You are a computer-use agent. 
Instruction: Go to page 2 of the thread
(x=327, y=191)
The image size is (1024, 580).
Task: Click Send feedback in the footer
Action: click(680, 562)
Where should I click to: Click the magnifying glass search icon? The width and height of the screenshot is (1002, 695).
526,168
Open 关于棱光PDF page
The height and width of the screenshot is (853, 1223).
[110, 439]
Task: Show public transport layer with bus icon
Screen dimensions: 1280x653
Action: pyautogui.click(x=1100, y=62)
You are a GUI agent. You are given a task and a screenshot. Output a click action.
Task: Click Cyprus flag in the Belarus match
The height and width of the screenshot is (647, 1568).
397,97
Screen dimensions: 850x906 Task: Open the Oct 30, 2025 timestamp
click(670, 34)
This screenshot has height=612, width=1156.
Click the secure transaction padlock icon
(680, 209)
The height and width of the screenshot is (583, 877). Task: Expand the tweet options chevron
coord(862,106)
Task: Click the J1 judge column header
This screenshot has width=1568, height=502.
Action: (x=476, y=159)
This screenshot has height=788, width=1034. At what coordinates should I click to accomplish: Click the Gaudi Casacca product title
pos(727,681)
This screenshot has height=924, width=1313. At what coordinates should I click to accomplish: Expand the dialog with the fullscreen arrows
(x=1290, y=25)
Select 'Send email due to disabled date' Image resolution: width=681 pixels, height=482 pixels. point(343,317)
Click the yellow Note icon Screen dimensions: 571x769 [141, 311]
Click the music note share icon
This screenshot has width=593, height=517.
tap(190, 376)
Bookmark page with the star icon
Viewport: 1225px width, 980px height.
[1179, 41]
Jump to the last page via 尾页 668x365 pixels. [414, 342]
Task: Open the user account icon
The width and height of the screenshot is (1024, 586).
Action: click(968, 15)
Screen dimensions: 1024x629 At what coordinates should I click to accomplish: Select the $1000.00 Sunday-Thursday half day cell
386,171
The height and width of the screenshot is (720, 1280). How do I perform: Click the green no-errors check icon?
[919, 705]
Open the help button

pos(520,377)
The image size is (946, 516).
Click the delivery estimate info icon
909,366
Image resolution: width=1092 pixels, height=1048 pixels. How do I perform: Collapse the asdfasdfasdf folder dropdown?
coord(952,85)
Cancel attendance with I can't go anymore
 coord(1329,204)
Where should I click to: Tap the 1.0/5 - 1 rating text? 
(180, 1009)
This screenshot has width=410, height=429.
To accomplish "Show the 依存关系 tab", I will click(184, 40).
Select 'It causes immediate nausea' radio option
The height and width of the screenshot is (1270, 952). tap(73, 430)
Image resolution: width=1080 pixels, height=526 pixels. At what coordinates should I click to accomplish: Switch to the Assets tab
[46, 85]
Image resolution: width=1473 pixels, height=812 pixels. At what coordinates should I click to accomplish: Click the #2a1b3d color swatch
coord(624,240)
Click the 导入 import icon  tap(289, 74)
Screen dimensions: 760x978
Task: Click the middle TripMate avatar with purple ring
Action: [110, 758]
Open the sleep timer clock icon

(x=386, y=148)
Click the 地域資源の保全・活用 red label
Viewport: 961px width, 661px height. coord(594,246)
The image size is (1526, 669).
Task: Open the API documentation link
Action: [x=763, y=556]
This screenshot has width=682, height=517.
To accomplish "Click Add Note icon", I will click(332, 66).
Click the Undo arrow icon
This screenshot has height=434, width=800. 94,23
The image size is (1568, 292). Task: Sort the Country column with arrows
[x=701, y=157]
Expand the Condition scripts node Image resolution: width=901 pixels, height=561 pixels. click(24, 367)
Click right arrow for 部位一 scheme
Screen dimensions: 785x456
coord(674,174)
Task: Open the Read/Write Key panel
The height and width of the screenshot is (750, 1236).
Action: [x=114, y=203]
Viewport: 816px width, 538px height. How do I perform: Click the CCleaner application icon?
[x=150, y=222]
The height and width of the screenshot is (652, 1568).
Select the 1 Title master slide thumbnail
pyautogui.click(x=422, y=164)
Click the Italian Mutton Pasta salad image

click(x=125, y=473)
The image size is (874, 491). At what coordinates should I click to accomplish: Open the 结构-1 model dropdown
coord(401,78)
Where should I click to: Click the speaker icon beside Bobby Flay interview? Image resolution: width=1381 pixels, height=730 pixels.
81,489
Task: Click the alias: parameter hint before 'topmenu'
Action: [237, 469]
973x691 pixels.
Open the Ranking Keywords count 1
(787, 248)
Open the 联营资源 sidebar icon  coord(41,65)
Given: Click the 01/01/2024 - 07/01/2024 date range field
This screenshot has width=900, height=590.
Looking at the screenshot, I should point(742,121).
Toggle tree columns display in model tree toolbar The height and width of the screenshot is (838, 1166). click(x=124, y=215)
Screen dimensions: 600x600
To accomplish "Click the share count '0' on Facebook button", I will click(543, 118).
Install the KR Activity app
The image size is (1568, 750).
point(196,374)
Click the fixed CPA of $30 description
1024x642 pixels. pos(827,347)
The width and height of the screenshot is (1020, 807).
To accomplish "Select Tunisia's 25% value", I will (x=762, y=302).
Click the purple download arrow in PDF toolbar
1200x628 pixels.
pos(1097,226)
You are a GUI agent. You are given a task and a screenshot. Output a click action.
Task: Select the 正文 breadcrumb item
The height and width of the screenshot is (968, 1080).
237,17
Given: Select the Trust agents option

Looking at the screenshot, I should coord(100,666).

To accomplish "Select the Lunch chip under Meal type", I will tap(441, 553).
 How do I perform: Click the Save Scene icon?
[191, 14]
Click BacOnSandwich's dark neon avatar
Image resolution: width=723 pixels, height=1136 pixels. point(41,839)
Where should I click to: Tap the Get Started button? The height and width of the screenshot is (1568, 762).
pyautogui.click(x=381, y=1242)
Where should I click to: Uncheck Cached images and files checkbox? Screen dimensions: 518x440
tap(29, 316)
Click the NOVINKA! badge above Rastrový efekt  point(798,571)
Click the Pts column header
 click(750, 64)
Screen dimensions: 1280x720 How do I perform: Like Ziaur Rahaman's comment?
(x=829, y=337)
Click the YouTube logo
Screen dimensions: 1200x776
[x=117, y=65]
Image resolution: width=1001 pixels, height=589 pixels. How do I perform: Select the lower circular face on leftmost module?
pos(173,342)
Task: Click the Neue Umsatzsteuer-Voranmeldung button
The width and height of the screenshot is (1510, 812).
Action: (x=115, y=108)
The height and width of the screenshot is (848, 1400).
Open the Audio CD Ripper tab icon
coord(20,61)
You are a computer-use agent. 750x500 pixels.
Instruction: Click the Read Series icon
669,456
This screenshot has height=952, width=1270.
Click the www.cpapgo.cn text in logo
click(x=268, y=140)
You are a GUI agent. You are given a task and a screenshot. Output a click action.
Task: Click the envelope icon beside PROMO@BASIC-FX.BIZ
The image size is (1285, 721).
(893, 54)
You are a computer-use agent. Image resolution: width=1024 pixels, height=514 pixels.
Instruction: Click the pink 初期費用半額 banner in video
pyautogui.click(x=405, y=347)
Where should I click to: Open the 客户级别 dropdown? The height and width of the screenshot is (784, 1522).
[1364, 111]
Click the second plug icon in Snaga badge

━━━━━━━━━━━━━━━━

EXERCISE DIRECTIONS » Look above for the line that contains "Image resolution: width=1001". Starting there, transcribe every line exactly until you have copied the line that contains "This screenshot has height=952, width=1270.".

ANSWER SPACE »
Image resolution: width=1001 pixels, height=589 pixels. How do I perform: Select the lower circular face on leftmost module?
pos(173,342)
Task: Click the Neue Umsatzsteuer-Voranmeldung button
The width and height of the screenshot is (1510, 812).
Action: (x=115, y=108)
The height and width of the screenshot is (848, 1400).
Open the Audio CD Ripper tab icon
coord(20,61)
You are a computer-use agent. 750x500 pixels.
Instruction: Click the Read Series icon
669,456
This screenshot has height=952, width=1270.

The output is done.